Synthesis of Gadolinium-Doped Molybdenum Diselenide Nanospheres for Ultrasensitive Electrochemical Determination of Essential Amino Acid in Human Serum and Milk Samples

Abstract

The electrocatalytic activity and electronic conductivity of 2D transition metal chalcogenides are usually enhanced by as follows the ideal strategy such as doping or substitution heterogeneous atoms. Here, a rare Earth metal ion of gadolinium (Gd3+) was doped with MoSe2 and synthesized through the hydrothermal method. The morphology and nanostructure of Gd3+ with MoSe2 spheres were analyzed under X-ray diffraction, Fourier-transform infrared spectroscopy, X-ray photoelectron, High-resolution transmission electron microscopy analysis, Field emission scanning electron microscopy, and energy-dispersive spectroscopy.
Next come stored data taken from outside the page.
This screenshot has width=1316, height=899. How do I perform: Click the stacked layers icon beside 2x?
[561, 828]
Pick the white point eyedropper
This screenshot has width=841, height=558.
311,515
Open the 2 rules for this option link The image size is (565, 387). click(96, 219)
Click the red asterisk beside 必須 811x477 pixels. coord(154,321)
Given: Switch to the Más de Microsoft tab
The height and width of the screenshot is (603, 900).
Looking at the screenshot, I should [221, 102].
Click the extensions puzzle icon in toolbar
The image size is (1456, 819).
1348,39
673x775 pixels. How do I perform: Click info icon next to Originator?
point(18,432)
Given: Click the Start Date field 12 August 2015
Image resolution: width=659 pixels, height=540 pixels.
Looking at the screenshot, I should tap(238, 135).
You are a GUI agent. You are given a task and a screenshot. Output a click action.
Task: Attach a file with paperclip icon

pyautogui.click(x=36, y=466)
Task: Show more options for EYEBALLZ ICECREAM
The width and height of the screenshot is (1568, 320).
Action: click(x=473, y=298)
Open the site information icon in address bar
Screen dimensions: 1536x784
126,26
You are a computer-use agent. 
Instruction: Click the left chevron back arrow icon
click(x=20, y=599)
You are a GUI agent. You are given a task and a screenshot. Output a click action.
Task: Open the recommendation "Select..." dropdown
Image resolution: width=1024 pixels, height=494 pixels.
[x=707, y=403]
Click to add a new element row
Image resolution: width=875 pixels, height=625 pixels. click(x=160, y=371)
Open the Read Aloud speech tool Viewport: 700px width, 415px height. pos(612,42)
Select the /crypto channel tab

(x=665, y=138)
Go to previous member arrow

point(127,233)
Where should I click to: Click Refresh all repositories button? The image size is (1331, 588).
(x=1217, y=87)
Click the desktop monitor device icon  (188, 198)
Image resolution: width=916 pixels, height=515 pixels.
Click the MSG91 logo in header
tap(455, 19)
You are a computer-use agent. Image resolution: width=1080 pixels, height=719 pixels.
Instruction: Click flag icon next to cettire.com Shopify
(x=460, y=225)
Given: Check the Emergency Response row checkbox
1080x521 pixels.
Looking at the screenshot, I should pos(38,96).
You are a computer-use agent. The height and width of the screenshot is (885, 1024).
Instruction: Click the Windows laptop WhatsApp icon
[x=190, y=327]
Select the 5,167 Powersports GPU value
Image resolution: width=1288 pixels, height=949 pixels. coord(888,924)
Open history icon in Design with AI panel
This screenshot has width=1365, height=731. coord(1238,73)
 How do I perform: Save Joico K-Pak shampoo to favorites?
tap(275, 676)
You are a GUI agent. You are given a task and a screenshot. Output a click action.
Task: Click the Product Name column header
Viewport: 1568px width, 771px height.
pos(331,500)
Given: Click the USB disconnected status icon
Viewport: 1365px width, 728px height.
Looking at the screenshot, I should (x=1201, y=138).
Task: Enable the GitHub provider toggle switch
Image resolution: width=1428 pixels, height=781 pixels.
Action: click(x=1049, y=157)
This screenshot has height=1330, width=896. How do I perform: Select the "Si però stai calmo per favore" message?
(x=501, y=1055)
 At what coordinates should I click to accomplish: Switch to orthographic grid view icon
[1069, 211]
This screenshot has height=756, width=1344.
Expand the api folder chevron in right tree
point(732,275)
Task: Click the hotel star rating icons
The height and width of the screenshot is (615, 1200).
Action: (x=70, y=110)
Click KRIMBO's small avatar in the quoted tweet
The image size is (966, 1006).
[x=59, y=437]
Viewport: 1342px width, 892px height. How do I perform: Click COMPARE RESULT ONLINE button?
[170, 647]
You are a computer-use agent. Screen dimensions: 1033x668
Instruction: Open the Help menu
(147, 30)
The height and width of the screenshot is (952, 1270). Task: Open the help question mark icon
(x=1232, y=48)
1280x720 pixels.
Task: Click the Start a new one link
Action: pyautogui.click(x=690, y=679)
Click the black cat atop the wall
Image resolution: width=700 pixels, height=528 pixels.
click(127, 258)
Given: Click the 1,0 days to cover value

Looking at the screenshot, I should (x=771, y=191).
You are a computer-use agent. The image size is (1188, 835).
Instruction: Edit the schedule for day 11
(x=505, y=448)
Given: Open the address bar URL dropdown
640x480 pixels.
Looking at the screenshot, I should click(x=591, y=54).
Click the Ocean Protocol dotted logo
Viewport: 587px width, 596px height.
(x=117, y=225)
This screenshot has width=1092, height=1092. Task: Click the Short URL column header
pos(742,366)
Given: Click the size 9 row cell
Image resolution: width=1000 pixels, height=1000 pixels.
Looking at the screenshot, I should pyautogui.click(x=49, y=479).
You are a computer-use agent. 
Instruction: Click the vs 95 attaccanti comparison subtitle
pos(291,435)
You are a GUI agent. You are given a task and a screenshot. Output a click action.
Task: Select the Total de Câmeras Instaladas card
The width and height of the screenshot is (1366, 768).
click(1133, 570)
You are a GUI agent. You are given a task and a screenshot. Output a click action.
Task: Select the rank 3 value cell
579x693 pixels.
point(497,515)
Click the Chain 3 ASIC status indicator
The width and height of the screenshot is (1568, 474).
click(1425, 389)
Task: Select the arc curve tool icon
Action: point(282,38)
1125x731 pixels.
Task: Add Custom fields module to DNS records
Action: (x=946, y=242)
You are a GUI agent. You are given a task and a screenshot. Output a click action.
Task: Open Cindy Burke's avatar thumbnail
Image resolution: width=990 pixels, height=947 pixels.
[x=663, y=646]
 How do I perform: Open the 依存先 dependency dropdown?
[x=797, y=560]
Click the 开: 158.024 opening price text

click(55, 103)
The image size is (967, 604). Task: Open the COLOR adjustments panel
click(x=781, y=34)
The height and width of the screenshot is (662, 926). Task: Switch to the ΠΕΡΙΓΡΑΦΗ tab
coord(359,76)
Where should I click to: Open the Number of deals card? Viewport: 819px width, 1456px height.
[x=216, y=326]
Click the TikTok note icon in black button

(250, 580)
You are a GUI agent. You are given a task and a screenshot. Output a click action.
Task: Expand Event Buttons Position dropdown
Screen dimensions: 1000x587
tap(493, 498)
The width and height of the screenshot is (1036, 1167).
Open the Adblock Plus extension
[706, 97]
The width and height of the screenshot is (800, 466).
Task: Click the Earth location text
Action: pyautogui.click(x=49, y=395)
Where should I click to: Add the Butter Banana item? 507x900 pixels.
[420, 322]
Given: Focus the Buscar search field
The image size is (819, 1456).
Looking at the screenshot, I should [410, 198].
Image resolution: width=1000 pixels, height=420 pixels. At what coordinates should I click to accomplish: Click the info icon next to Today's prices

Furthermore, the Gd3+ doped MoSe2 sphere modified glassy carbon electrode (Gd@MoSe2/GCE) was used for the sensing of tryptophan. The Gd@MoSe2 modified GCE shows remarkable sensing performance of tryptophan resulting in a linear range (20 nM–220 μM) with a low detection limit (6.7 nM). Under the optimal condition, the developed electrochemical sensor was successfully used to determine tryptophan (TRP) in blood serum and milk samples. The electrochemical biosensing results suggest that the doping of the Gd3+ doped MoSe2 sensor is a promising electrocatalyst in biological and food samples.